On the other hand, if you just don't think about those questions at all, building things willy nilly with no preparation for refactoring and growth down the road, then that's just idiotic. You are in effect betting that you will fail, in that your site will work only if it doesn't get popular. And with something like Twitter, where the network effect is king and you could only make money with a shitload of traffic, massive growth is the only way to succeed.
From what I can tell, Twitter is firmly in that second camp. They've been going for nearly two years, and they've been shaky for most of it. One black eye from a sudden surge is acceptable, and for some is even a badge of honor. But more than a year of load-based suckage, to the point where you are an international joke, is a sign of plain incompetence. Although it hasn't killed Twitter, it has killed other businesses, and Twitter is not out of the woods yet.
Re:The twitter factor (Score:4, Insightful)
By the time you get big enough to really have to worry about scalability more than just turning on caching, you ought to be able to produce enough revenue to reimplement the site. If not, obviously you aren't relevant (or you aren't clever enough.) :)
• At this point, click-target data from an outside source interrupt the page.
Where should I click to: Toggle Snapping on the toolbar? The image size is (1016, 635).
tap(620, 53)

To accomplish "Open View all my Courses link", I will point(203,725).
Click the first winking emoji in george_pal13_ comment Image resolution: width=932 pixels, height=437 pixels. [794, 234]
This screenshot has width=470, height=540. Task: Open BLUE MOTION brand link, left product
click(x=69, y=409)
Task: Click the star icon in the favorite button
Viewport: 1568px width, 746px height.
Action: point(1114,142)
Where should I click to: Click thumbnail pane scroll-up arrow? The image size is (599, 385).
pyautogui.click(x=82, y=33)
I've heard this theory a lot. With regrettable frequency, it's part of noob entrepreneur business plans. I see three big problems with it.
Twitter is a good example of all of these problems. They surely started out saying they would worry about scaling later. Then later came, and they had other things to do: new features, dealing with abusers, setting up a customer support infrastructure. Their quick scaling fixes kept their heads barely above water, but they didn't do much for the long term. And they are still in the "grow big, grow fast" stage, so they don't have any revenue and would rather wait a while longer to deal with that.
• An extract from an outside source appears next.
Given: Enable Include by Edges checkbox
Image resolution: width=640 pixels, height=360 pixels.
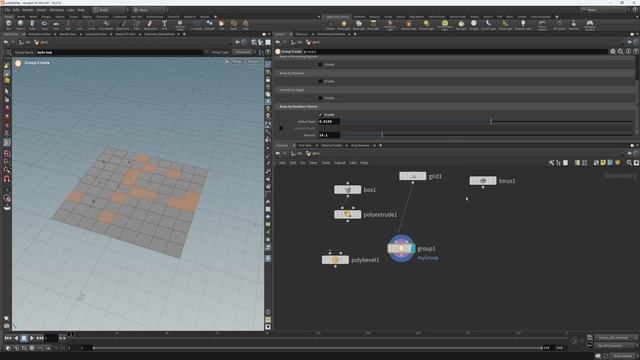Looking at the screenshot, I should 320,98.
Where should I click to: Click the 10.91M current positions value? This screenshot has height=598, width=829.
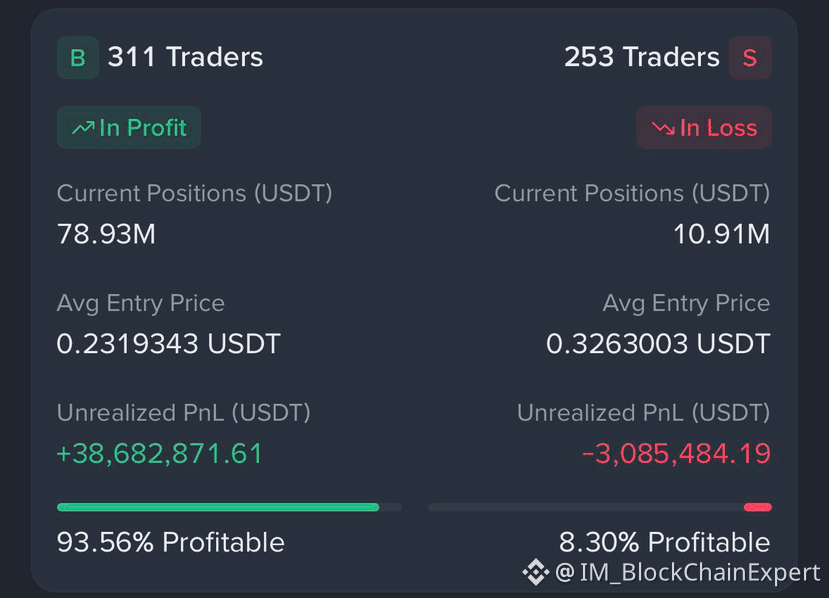[x=721, y=234]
Re:Blackstart capability (Score:4, Insightful)
An important, related issue is the loss of local knowledge.
If you did a web startup ten years ago, you pretty much had to hire a sysadmin. If you had a good one, they would yell at your developers about their retarded, unscalable designs. Having a scary bearded man threaten you with defenestration has its downsides, but it does give you an incentive to consider the impact to operations.
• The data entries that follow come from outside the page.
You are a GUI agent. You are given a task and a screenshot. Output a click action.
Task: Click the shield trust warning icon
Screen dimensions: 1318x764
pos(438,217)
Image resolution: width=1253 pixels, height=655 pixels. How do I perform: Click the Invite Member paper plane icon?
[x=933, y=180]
The ever-lower cost of hosting is also a problem. If you tried to just throw $250k of hardware at a scaling issue back then, hopefully some executive would come by and ask some WTF-ish questions. (Unless you were at Boo.com or Webvan, natch.) But now, monthly rental on equivalent computing power is circa $400. Who'd bitch about that? Which allows you to really settle in to a totally unscalable architecture.
Re:The twitter factor (Score:3, Insightful)
It might even be better savings that way, but the way people talk about how Twitter is set up, it sounds like the people that set it up didn't even know what they were doing, like maybe they dropped out of school halfway through the database class. Given that they are still having problems, I think it's reasonable to suggest that they still don't know what they are doing, even though their VC funding should have allowed them to hire enough qualified people to fix the problem. The way it is now, I wonder if there really is any resale value in the company. At this point, they have no revenue stream, not even ads as far as I can tell, so it looks like they're looking to build a service that gets bought out by a big company. I think whoever buys them would almost certainly not be buying them for the employees, the organization, the code or the infrastructure, but rather, just the users and only the users. I see little value in anyone anything there except in what amounts to buying the users.